There’s so much wrong with vortex math, but it all comes down to the fact that it takes some arbitrary artifacts of human culture, and assigns them deep, profound meaning for no reason.
There’s this pattern in the doubling of numbers and reducing them to one digit. Why multiple by two? Because we like it, and it produces a pretty pattern. Why not use 3? Well, because in base-10, it won’t produce a good pattern: [1, 3, 9, 9, 9, 9, ….] But we can pick another number like 7: [1, 7, 5, 8, 2, 5, 8, 2, 5, ….], and get a perfectly good series: why is that series less compelling than [1, 4, 8, 7, 2, 5]?
There’s nothing magical about base-10. We can do the same thing in base-8: [1, 2, 4, 1, 2, 4…] How about base-12, which was used for a lot of stuff in Egypt? [1, 2, 4, 8, 5, 10, 9, 7, 3, 6, 1] – that gives us a longer pattern! What makes base-10 special? Why does the base-10 pattern mean something that other bases, or other numerical representations, don’t? The vortex math folks can’t answer that. (Note: I made an arithmetic error in the initial version of the base-12 sequence above. It was pointed out in comments by David Wallace. Thanks!)

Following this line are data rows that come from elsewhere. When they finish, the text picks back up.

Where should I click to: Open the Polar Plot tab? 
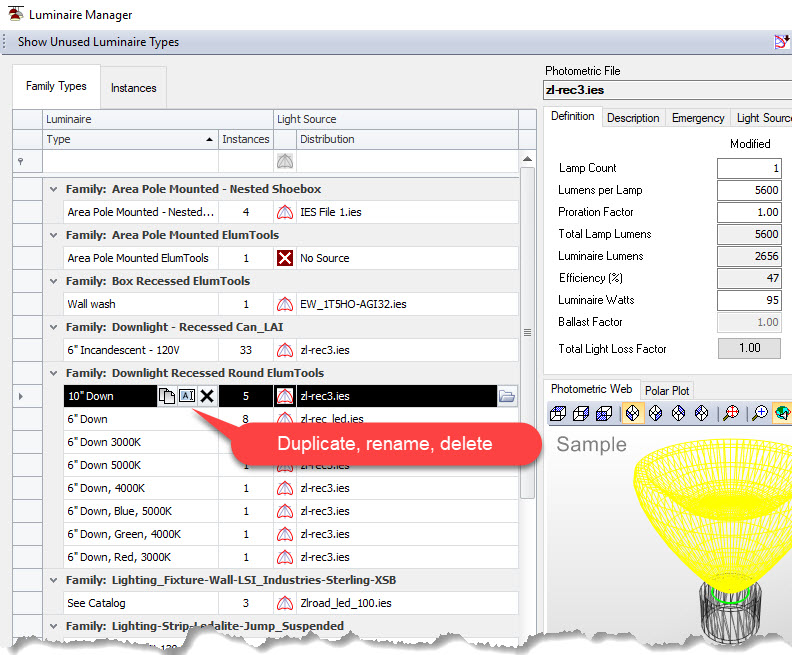(667, 390)
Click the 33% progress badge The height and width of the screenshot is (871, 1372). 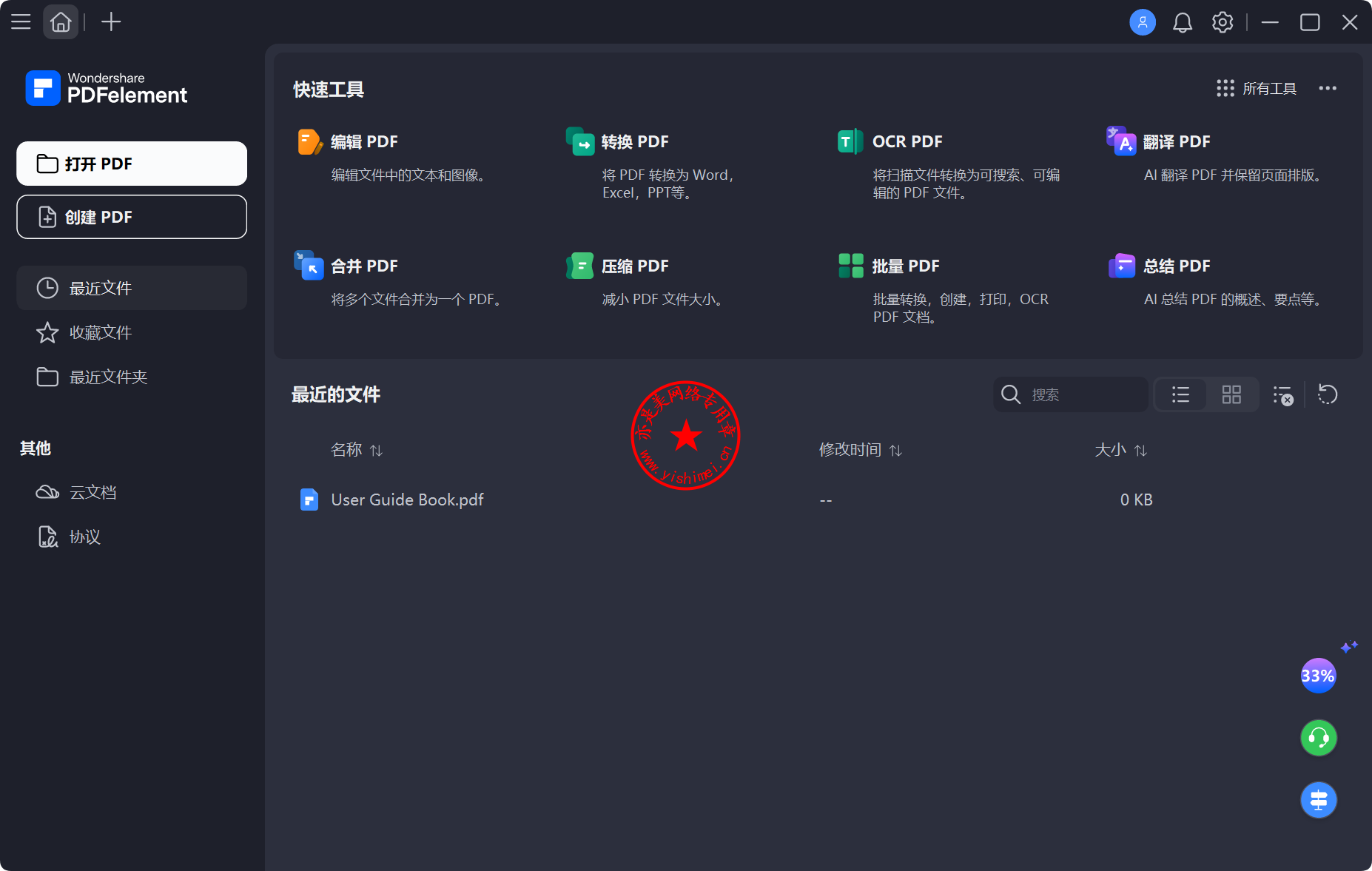[1318, 676]
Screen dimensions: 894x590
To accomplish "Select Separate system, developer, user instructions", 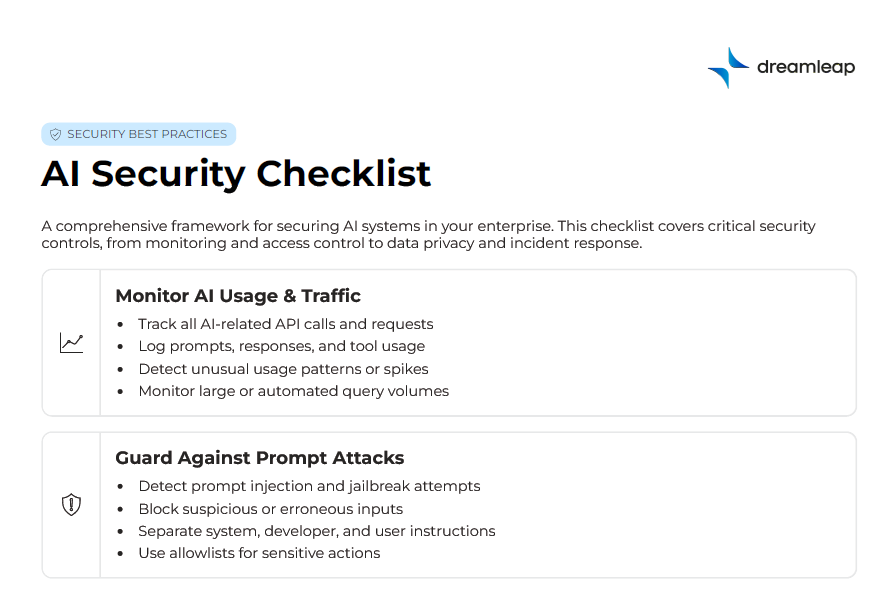I will pos(317,531).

If we plot the numbers on a circle, we get something that looks kind-of like an infinity symbol! What does that mean? Why should the infinity symbal (which was invented in the 17th century, and chosen because it looked sort of like a number, and sort-of like the last letter of the greek alphabet) have any intrinsic meaning to the universe?
It’s giving profound meaning to arbitrary things, for unsupported reasons.
So what’s in the recent flood of criticism from the vortex math guys?
Well, there’s a lot of “You’re mean, so you’re wrong.” And there’s a lot of “Why don’t you prove that they’re wrong instead of making fun of them?”. And last but not least, there’s a lot of “Yeah, well, the fibonacci series is just a pattern of numbers too, but it’s really important”.
On the first: Yeah, fine, I’m mean. But I get pretty pissed at seeing people get screwed over by charlatans. The vortex math guys use this stuff to take money from “investors” based on their claims about producing limitless free energy, UFO space drives, and cancer cures. This isn’t abstract: this kind of nonsense hurts people. They people who are pushing these scams deserve to be mocked, without mercy. They don’t deserve kindness or respect, and they’re not going to get it from me.
I’d love to be proved wrong on this. One of my daughter’s friends is currently dying of cancer. I’d give up nearly anything to be able to stop her, and other children like her, from dying an awful death. If the vortex math folks could do anything for this poor kid, I would gladly grovel and humiliate myself at their feet. I would dedicate the rest of my life to nothing but helping them in their work.
But the fact is, when they talk about the miraculous things vortex math can do? At best, they’re delusional; more likely, they’re just lying. There is no cure for cancer in [1, 2, 4, 8, 7, 5, 1].
As for the Fibonacci series: well. It’s an interesting pattern. It does appear to show up in some interesting places in nature. But there are two really important differences.
- The Fibonacci series shows up in every numeric notation, in every number base, no matter how you do numbers.
- It does show up in nature. This is key: there’s more to it than just words and vague assertions. You can really find fragments of the Fibonacci series in nature. By doing a careful mathematical analysis, you can find the Fibonacci series in numerous places in mathematics, such as the solutions to a range of interesting dynamic optimization problems. When you find a way of observing the vortex math pattern in nature, or a way of producing actual numeric solutions for real problems, in a way that anyone can reproduce, I’ll happily give it another look.
- The Fibonacci series does appear in nature – but it’s also been used by numerous crackpots to make ridiculous assertions about how the world must work!